AIM OF THE EXERCISE:
For the entries that follow, restate word for word the line containing "See all 15 topics (628, 366)", the line containing "Amara Subtitling Team (222, 169)", and every line that lies between them.

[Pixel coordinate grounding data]
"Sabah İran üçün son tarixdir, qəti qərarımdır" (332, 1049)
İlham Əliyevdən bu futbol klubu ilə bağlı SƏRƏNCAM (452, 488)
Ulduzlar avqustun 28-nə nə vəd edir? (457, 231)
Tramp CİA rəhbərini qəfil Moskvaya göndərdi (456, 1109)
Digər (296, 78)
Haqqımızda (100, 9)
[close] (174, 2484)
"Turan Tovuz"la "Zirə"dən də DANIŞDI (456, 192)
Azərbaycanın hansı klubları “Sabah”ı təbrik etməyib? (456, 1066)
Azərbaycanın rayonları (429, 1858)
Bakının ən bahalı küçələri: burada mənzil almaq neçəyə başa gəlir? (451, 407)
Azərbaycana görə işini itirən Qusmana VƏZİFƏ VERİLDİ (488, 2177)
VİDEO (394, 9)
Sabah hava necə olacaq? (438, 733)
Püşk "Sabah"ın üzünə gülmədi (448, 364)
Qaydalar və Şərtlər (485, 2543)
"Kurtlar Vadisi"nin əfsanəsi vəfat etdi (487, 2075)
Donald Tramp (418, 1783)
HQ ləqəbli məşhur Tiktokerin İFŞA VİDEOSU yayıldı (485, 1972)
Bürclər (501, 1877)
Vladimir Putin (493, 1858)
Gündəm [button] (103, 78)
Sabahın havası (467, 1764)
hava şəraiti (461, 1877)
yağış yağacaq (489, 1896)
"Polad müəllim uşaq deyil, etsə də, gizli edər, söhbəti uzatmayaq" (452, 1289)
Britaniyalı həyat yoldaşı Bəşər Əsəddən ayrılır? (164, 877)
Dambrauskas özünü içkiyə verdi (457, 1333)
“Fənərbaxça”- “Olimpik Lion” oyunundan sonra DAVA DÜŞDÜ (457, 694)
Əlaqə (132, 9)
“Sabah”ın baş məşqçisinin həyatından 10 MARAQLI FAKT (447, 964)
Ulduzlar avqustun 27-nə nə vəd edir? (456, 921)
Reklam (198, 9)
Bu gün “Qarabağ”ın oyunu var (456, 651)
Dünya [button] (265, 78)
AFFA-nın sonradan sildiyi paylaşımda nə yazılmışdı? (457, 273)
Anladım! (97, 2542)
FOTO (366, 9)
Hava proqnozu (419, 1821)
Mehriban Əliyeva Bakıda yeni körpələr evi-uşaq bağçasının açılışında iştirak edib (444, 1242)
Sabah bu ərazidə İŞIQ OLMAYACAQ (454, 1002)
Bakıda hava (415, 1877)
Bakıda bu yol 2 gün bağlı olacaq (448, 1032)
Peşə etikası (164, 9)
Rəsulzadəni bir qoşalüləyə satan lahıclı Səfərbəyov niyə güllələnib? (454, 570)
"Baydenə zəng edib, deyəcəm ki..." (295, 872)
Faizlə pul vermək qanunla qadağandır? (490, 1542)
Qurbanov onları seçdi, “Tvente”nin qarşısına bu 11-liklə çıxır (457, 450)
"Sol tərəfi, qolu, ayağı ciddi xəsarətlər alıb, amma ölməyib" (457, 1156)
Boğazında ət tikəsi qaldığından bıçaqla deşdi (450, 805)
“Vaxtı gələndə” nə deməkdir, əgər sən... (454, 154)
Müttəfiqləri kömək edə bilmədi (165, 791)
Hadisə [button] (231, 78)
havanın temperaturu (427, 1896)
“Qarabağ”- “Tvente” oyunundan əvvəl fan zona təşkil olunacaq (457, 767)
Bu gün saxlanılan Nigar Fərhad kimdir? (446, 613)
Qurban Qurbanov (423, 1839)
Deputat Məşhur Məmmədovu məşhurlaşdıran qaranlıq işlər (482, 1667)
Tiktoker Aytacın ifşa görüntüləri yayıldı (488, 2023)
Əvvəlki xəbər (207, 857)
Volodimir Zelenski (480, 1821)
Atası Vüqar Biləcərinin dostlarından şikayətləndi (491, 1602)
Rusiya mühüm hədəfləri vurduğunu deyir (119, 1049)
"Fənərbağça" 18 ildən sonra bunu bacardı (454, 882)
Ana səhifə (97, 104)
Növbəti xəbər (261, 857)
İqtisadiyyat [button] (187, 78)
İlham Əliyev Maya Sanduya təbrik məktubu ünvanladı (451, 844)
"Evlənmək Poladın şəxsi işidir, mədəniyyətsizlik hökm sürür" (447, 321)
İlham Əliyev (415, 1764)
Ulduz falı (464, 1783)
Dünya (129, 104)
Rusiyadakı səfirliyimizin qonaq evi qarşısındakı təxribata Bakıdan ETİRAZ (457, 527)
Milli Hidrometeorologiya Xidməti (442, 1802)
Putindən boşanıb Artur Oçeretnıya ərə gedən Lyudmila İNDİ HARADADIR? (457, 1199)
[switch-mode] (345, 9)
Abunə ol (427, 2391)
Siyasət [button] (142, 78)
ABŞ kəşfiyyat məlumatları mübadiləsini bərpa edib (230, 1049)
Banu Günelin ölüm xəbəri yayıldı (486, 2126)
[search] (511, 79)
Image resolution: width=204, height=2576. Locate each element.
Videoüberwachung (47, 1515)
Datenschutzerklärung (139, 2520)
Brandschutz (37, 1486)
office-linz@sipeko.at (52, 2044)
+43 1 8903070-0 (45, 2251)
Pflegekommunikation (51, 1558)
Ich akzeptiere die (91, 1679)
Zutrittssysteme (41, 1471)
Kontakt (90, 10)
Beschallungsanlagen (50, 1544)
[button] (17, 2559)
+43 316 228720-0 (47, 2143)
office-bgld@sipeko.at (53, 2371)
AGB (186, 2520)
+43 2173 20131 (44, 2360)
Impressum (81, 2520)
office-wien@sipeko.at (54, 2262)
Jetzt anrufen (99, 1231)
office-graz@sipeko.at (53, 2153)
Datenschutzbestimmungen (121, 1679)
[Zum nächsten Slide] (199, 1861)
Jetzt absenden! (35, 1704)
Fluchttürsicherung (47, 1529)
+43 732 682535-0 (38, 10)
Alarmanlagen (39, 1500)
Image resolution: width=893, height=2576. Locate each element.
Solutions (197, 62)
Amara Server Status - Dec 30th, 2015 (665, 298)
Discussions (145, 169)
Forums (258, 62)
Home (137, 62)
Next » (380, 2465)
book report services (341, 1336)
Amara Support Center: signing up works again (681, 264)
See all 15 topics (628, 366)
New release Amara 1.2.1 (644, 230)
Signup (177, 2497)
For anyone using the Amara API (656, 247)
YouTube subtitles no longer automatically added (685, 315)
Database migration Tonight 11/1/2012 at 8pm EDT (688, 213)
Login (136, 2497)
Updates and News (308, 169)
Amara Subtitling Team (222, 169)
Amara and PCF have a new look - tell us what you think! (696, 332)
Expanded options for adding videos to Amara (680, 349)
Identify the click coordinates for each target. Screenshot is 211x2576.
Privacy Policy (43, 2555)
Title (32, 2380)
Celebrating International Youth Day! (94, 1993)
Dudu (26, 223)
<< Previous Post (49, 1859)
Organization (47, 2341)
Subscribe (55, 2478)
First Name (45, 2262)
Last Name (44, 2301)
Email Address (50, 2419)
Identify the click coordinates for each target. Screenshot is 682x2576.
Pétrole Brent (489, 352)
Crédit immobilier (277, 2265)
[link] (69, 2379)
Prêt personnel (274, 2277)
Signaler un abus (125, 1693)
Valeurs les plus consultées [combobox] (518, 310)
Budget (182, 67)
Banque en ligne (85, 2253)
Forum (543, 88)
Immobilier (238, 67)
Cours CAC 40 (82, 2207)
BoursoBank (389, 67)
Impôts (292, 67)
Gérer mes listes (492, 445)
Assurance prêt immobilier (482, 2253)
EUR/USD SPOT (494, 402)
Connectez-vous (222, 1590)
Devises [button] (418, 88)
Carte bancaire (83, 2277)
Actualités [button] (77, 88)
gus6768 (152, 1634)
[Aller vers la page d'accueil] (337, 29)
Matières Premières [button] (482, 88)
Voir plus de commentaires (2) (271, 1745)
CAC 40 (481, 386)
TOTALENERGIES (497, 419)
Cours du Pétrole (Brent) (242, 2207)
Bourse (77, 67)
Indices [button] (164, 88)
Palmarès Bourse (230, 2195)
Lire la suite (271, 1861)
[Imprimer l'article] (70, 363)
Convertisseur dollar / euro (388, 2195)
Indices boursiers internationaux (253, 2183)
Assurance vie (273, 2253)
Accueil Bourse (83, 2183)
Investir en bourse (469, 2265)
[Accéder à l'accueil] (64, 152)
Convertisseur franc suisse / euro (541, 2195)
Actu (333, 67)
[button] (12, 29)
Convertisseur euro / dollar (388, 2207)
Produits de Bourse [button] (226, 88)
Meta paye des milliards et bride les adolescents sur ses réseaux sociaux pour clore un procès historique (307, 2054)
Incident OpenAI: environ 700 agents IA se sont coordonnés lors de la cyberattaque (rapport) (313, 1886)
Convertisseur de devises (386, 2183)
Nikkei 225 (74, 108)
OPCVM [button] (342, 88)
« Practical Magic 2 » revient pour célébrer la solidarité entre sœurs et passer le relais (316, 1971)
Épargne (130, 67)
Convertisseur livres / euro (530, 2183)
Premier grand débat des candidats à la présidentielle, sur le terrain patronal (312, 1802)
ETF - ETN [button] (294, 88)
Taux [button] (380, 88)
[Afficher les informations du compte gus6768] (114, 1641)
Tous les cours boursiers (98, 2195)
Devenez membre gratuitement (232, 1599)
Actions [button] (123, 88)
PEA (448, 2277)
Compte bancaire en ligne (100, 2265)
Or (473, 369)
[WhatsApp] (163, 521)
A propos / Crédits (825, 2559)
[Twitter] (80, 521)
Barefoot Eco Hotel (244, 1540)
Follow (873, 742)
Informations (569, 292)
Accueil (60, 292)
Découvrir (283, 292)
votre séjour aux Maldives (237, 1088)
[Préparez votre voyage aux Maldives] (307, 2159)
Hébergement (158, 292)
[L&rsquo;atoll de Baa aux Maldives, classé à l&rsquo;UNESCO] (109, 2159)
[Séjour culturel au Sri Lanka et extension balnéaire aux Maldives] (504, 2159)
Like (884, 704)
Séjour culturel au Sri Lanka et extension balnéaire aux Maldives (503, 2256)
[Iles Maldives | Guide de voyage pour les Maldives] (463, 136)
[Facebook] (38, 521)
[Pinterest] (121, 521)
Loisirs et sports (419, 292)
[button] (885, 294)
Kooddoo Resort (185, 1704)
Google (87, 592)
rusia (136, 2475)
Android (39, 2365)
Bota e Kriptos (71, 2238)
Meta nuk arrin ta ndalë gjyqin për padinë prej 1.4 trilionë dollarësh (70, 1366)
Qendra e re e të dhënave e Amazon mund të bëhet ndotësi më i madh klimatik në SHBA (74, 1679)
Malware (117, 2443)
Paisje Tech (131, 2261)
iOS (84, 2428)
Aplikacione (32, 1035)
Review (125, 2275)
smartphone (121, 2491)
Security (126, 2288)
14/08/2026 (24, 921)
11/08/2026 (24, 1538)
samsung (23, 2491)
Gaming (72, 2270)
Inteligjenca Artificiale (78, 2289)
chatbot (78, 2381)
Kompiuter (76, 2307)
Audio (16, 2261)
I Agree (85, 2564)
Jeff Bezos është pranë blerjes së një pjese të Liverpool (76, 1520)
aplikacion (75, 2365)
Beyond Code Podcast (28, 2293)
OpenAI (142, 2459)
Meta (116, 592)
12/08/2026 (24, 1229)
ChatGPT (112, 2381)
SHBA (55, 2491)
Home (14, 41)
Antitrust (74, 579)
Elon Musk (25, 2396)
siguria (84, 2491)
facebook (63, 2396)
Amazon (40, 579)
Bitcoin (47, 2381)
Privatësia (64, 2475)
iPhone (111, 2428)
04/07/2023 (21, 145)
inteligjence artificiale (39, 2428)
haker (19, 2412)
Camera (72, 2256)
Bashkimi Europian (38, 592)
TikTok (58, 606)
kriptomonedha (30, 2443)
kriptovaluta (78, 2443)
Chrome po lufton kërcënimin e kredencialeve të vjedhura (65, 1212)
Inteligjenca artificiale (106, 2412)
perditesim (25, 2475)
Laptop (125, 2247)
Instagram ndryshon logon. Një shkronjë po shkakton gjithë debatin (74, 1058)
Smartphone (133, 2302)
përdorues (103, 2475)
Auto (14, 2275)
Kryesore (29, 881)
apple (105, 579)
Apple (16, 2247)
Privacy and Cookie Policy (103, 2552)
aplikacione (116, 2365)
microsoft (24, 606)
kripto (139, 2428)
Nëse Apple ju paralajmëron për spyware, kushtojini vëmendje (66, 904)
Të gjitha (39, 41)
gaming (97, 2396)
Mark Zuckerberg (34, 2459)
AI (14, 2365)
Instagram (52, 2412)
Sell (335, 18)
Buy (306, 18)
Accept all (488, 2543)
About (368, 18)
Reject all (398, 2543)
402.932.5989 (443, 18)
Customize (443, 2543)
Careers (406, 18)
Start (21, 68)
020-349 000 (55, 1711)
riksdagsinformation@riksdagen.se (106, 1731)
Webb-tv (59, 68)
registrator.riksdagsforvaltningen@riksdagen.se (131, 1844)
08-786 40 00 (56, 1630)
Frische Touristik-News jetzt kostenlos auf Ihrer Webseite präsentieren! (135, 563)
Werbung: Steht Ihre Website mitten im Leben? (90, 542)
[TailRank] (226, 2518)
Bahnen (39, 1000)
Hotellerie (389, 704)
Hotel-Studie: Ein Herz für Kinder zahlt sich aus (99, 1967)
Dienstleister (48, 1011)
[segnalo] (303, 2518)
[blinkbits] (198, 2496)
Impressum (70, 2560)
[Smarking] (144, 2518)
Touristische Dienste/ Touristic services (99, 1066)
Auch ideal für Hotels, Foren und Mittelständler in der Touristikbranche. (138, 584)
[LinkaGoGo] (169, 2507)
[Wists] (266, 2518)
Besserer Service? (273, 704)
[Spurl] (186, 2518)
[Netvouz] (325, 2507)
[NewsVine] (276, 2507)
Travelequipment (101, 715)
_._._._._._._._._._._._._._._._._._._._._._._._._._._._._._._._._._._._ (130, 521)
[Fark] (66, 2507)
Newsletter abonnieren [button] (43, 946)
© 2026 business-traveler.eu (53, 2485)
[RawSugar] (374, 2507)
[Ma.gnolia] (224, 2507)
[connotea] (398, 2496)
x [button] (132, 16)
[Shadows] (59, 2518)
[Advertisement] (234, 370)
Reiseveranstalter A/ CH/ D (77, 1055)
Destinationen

OUTPUT OF THE EXERCISE:
See all 15 topics (628, 366)
New release Amara 1.2.1 (644, 230)
Signup (177, 2497)
For anyone using the Amara API (656, 247)
YouTube subtitles no longer automatically added (685, 315)
Database migration Tonight 11/1/2012 at 8pm EDT (688, 213)
Login (136, 2497)
Updates and News (308, 169)
Amara Subtitling Team (222, 169)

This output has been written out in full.